Awards and highlights
- Super Bowl champion (XXXIV);

Career NFL statistics
- Total tackles: 34
- Sacks: 1.5
- Fumble recoveries: 1
- Stats at Pro Football Reference

= Nate Hobgood-Chittick =

American football player (1974–2017)

Nate Broe Hobgood-Chittick (November 30, 1974 – November 11, 2017) was an American professional football player who was a defensive tackle for four seasons in the National Football League (NFL). He played college football for the North Carolina Tar Heels and was signed as an undrafted free agent by the New York Giants, and spent time with the Indianapolis Colts, St. Louis Rams, San Francisco 49ers, and Kansas City Chiefs.

==Early life and education==
Hobgood-Chittick was born in New Haven, Connecticut, on November 30, 1974. He attended William Allen High School in Allentown, Pennsylvania, and played college football at the University of North Carolina at Chapel Hill, where he received a full collegiate football scholarship.

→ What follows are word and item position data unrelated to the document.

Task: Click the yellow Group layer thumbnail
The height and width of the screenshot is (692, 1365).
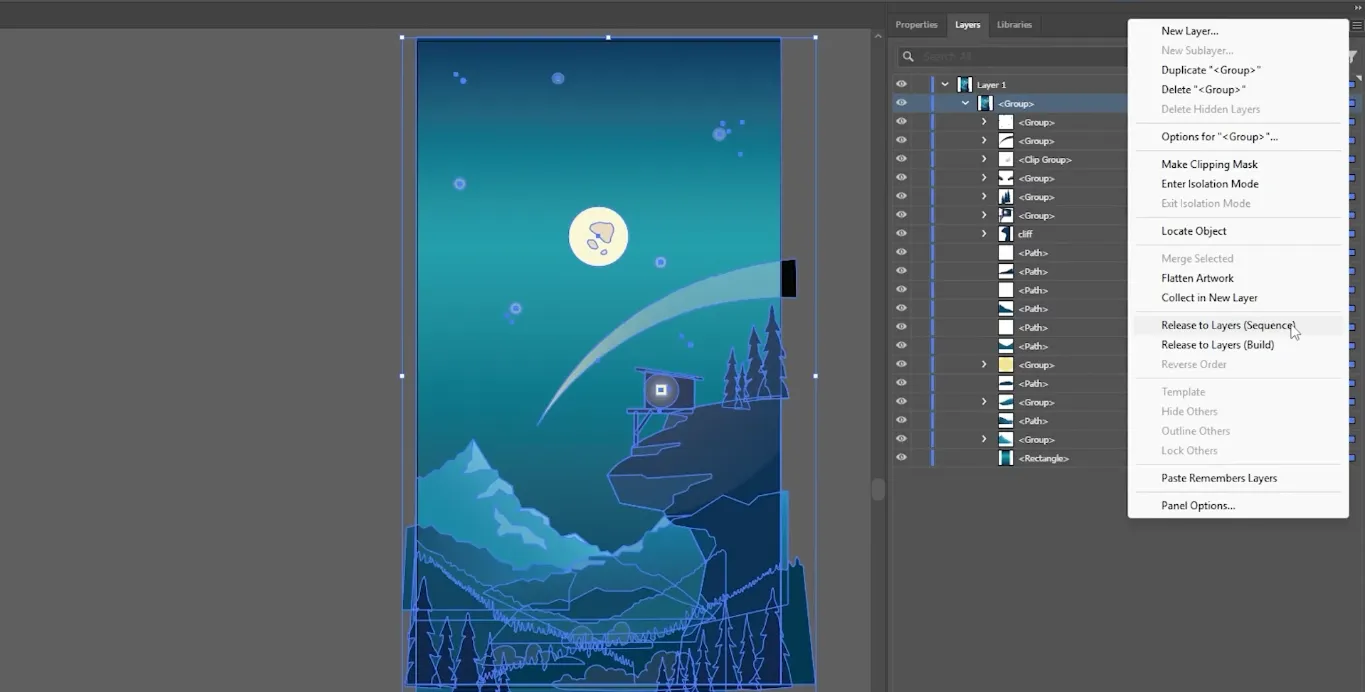Action: point(1005,364)
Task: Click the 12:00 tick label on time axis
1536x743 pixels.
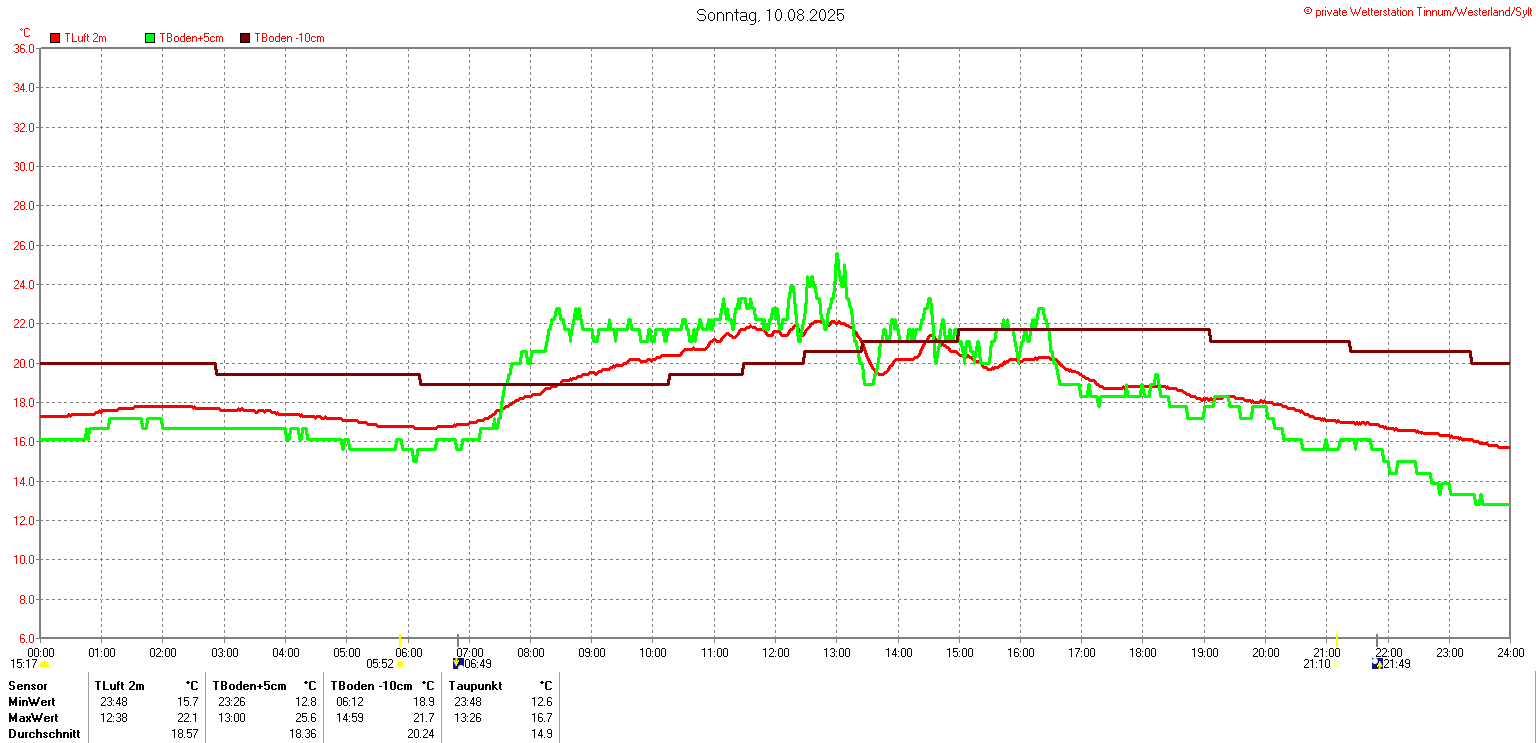Action: click(x=775, y=653)
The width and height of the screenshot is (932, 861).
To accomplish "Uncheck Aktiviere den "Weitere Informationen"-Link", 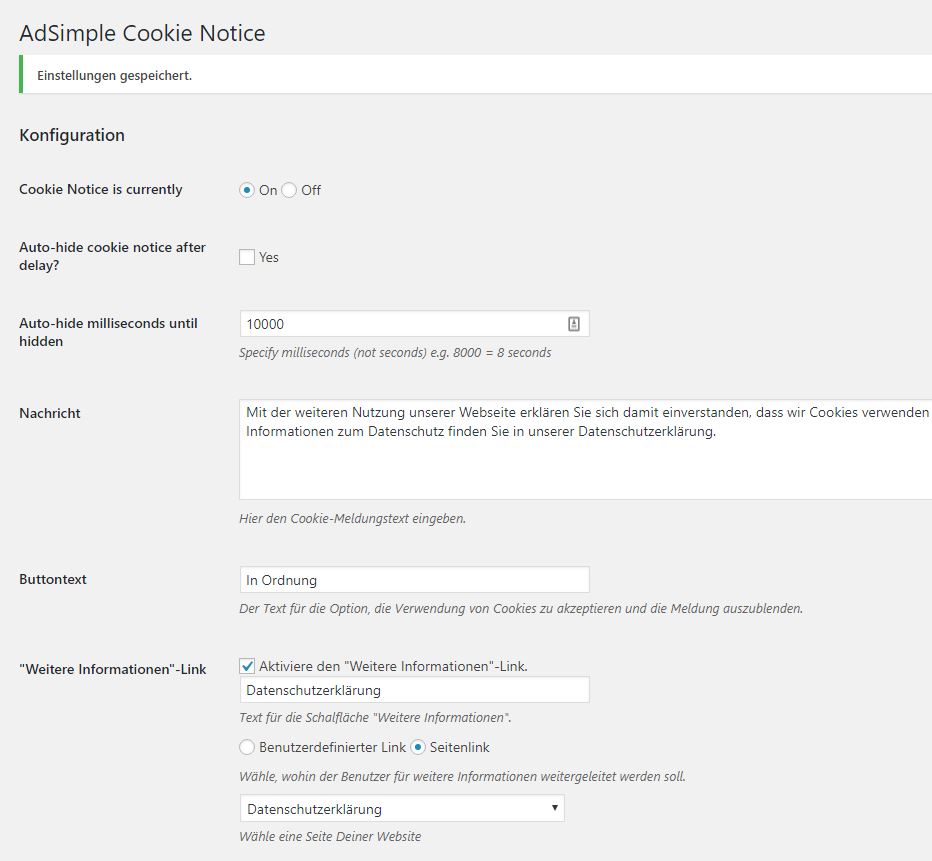I will tap(247, 666).
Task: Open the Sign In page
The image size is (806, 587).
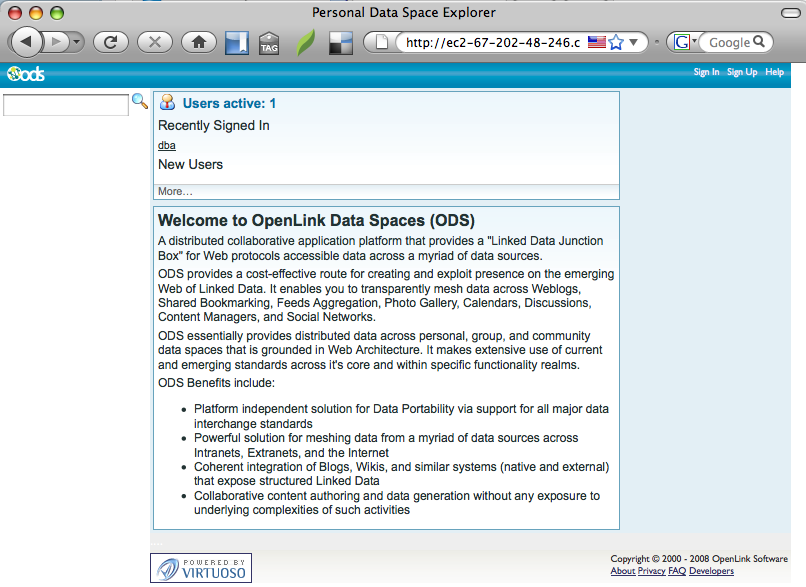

At North Carolina, Hobgood-Chittick was roommates with teammate Jeff Saturday, and later recalled that "Jeff kicked our asses all over the practice field. I could count on one hand the number of times I beat him in a one-on-one drill, and if it happened, I celebrated."

== Professional career==
Hobgood-Chittick later brought Saturday to the attention of the Indianapolis Colts during the 1998 season, telling Sports Illustrated in 2012: I had no footing at all with that franchise, so I stood outside Bill Polian's door in my dirty sweats, saying a prayer. I walked in and said, 'There's a guy selling electrical supplies in Raleigh right now who whipped all those first-round draft choices at North Carolina every day.' Polian looked at me and said, 'I love it. Let's get him in here for a workout.'

Saturday went on to be selected to six Pro Bowls over his NFL career, and win Super Bowl XLI with the Indianapolis Colts. Hobgood-Chittick also was a member of the St. Louis Rams team that won Super Bowl XXXIV over the Tennessee Titans.

==Personal life==
Upon retiring, Hobgood-Chittick earned his master's degree in social work from California State University, Long Beach, and became a financial advisor.

On November 11, 2017, at age 42, Hobgood-Chittick died of a heart attack in Sherman Oaks, California.